═════ 원문 발췌
4. CA - Cluster Autoscaler

이제 EKS Workshop에 설명되어 있는 Cluster Scaling 부분을 실습해보도록 하자. 다음과 같은 환경에 해당한다.

Cluster Autoscale 동작을 하기 위한 cluster-autoscaler 파드(디플로이먼트)를 배치
Cluster Autoscaler(CA)는 pending 상태인 파드가 존재할 경우, 워커 노드를 스케일 아웃
특정 시간을 간격으로 사용률을 확인하여 스케일 인/아웃을 수행 & AWS에서는 Auto Scaling Group(ASG)을 사용하여 Cluster Autoscaler를 적용

실습 전 EKS 노드에 아래 tag가 들어가 있는지 확인해보도록 하자.

# k8s.io/cluster-autoscaler/enabled : true
# k8s.io/cluster-autoscaler/myeks : owned
aws ec2 describe-instances  --filters Name=tag:Name,Values=$CLUSTER_NAME-ng1-Node --query "Reservations[*].Instances[*].Tags[*]" --output yaml | yh

# 현재 autoscaling(ASG) 정보 확인
# aws autoscaling describe-auto-scaling-groups --query "AutoScalingGroups[? Tags[? (Key=='eks:cluster-name') && Value=='클러스터이름']].[AutoScalingGroupName, MinSize, MaxSize,DesiredCapacity]" --output table
aws autoscaling describe-auto-scaling-groups \
    --query "AutoScalingGroups[? Tags[? (Key=='eks:cluster-name') && Value=='myeks']].[AutoScalingGroupName, MinSize, MaxSize,DesiredCapacity]" \
    --output table
-----------------------------------------------------------------
|                   DescribeAutoScalingGroups                   |
+------------------------------------------------+----+----+----+
|  eks-ng1-44c41109-daa3-134c-df0e-0f28c823cb47  |  3 |  3 |  3 |
+------------------------------------------------+----+----+----+

# MaxSize 6개로 수정
export ASG_NAME=$(aws autoscaling describe-auto-scaling-groups --query "AutoScalingGroups[? Tags[? (Key=='eks:cluster-name') && Value=='myeks']].AutoScalingGroupName" --output text)
aws autoscaling update-auto-scaling-group --auto-scaling-group-name ${ASG_NAME} --min-size 3 --desired-capacity 3 --max-size 6

# 확인
aws autoscaling describe-auto-scaling-groups --query "AutoScalingGroups[? Tags[? (Key=='eks:cluster-name') && Value=='myeks']].[AutoScalingGroupName, MinSize, MaxSize,DesiredCapacity]" --output table
-----------------------------------------------------------------
|                   DescribeAutoScalingGroups                   |
+------------------------------------------------+----+----+----+
|  eks-ng1-c2c41e26-6213-a429-9a58-02374389d5c3  |  3 |  6 |  3 |
+------------------------------------------------+----+----+----+

# 배포 : Deploy the Cluster Autoscaler (CA)
══════════
═════ 제공 정보
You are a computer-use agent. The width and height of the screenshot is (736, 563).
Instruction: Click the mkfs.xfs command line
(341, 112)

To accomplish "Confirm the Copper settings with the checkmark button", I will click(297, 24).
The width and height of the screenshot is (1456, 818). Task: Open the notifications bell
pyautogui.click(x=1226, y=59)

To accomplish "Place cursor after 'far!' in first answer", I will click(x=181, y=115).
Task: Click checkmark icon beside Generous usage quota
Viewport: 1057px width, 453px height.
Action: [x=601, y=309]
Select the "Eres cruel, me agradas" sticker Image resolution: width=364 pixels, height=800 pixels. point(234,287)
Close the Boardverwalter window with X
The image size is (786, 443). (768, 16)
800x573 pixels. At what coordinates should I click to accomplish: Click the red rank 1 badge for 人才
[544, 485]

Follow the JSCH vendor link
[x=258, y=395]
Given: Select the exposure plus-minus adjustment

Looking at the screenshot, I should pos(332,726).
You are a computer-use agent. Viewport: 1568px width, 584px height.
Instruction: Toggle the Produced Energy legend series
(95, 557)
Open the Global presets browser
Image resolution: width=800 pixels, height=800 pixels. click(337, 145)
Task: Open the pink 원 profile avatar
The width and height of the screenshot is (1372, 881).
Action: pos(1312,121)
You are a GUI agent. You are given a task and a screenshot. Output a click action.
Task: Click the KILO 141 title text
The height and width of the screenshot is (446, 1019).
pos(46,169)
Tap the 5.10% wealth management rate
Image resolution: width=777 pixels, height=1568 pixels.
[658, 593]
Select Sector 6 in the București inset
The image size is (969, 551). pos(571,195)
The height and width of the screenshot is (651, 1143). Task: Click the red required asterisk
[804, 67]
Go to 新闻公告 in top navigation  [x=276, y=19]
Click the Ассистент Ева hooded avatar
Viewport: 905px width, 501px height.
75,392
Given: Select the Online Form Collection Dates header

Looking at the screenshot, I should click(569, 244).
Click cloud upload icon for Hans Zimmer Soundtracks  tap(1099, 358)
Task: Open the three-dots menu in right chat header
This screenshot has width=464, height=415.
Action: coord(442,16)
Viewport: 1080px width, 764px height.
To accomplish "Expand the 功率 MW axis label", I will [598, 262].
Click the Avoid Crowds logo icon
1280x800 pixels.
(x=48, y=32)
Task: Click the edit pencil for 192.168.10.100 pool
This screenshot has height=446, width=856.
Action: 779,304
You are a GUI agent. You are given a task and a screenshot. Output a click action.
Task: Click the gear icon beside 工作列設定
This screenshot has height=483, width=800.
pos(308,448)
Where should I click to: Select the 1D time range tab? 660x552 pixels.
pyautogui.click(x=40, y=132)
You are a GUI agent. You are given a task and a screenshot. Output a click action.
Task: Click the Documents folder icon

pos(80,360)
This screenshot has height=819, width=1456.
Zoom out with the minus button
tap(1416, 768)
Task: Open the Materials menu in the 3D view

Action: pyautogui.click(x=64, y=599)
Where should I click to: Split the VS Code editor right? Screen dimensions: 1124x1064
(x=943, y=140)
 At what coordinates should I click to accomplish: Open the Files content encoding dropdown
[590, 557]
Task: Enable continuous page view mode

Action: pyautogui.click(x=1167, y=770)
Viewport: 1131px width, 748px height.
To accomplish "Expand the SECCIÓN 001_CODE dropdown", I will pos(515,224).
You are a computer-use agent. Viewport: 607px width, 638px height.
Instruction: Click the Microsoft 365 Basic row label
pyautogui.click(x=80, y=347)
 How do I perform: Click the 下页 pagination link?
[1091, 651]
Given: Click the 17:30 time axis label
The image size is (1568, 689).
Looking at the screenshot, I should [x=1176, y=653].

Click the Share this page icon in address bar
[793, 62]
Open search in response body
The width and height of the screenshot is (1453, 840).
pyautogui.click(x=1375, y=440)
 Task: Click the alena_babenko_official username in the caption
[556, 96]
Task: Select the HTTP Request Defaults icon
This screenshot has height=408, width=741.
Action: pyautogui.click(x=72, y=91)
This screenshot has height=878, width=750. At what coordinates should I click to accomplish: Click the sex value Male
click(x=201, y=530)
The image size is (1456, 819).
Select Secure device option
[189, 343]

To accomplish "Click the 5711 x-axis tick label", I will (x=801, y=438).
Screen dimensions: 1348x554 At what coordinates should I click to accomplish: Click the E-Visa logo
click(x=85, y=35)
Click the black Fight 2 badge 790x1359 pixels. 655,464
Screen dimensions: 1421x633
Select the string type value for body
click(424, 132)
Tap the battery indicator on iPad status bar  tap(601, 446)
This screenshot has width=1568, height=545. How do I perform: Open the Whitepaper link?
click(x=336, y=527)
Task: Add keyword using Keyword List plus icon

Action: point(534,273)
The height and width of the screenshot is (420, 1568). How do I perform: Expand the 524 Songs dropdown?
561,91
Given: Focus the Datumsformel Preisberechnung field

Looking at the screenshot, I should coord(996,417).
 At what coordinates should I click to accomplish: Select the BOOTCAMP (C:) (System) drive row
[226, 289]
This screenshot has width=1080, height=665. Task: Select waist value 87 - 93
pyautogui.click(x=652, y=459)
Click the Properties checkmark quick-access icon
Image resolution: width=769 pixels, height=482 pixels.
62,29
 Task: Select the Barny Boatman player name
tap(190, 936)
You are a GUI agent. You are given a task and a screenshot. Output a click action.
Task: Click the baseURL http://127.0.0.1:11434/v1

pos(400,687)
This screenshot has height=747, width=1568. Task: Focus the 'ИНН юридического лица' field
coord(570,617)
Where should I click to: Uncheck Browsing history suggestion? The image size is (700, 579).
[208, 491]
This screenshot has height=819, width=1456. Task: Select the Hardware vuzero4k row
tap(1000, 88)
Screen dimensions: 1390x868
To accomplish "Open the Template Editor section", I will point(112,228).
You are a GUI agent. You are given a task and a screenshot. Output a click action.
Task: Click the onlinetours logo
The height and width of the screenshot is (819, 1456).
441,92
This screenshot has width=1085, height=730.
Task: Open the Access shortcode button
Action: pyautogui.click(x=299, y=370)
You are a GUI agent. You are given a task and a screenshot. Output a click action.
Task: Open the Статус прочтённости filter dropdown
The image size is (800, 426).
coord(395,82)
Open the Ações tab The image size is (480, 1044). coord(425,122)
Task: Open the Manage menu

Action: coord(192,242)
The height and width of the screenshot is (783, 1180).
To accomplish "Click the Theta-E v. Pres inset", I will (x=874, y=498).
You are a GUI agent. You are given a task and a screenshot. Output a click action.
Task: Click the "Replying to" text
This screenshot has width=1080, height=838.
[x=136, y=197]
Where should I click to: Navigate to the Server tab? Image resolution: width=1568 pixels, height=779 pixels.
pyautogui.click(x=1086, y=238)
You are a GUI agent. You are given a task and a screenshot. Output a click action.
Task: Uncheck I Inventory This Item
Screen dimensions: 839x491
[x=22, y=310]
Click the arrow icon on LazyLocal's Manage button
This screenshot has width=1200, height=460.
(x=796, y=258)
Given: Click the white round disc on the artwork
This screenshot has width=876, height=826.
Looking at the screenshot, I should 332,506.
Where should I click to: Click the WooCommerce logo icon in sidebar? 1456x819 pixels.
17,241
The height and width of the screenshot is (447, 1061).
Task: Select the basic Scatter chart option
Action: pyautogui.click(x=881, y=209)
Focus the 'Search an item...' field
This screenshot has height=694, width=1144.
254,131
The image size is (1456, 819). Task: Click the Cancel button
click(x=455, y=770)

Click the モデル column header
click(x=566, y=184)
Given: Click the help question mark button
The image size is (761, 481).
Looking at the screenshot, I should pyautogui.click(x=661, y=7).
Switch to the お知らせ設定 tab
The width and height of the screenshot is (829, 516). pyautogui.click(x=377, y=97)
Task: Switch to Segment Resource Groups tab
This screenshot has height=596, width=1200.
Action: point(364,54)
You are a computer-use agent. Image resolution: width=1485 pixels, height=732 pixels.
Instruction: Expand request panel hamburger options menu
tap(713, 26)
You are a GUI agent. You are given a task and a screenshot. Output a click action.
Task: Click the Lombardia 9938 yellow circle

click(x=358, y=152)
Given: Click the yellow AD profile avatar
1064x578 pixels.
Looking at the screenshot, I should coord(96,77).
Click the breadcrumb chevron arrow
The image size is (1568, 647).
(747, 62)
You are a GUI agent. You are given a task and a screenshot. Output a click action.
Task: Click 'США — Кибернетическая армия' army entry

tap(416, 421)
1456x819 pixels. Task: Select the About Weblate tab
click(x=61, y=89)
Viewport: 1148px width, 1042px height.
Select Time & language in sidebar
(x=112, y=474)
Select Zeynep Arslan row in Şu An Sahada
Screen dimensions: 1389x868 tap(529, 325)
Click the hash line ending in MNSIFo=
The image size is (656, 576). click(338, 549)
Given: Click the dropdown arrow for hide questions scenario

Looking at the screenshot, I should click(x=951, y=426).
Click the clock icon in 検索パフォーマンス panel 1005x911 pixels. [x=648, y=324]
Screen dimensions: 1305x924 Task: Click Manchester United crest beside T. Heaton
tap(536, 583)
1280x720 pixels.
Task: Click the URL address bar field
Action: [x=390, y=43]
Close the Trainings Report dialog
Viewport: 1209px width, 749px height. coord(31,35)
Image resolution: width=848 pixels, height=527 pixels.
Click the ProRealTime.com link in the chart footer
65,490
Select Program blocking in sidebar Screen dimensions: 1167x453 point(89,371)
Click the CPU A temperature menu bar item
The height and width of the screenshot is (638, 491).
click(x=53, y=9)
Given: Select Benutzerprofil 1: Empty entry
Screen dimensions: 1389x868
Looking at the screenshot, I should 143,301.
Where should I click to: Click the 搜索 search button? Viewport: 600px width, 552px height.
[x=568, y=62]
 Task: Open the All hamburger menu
══════════
Cluster Autoscaler 실습 글에서 "이제 EKS Workshop에"부터 "있는지 확인해보도록 하자."까지, 두 부분을 모두 포함해 한 글자도 바꾸지 말고 다시 입력하세요.

- 문제 풀이 -
이제 EKS Workshop에 설명되어 있는 Cluster Scaling 부분을 실습해보도록 하자. 다음과 같은 환경에 해당한다.

Cluster Autoscale 동작을 하기 위한 cluster-autoscaler 파드(디플로이먼트)를 배치
Cluster Autoscaler(CA)는 pending 상태인 파드가 존재할 경우, 워커 노드를 스케일 아웃
특정 시간을 간격으로 사용률을 확인하여 스케일 인/아웃을 수행 & AWS에서는 Auto Scaling Group(ASG)을 사용하여 Cluster Autoscaler를 적용

실습 전 EKS 노드에 아래 tag가 들어가 있는지 확인해보도록 하자.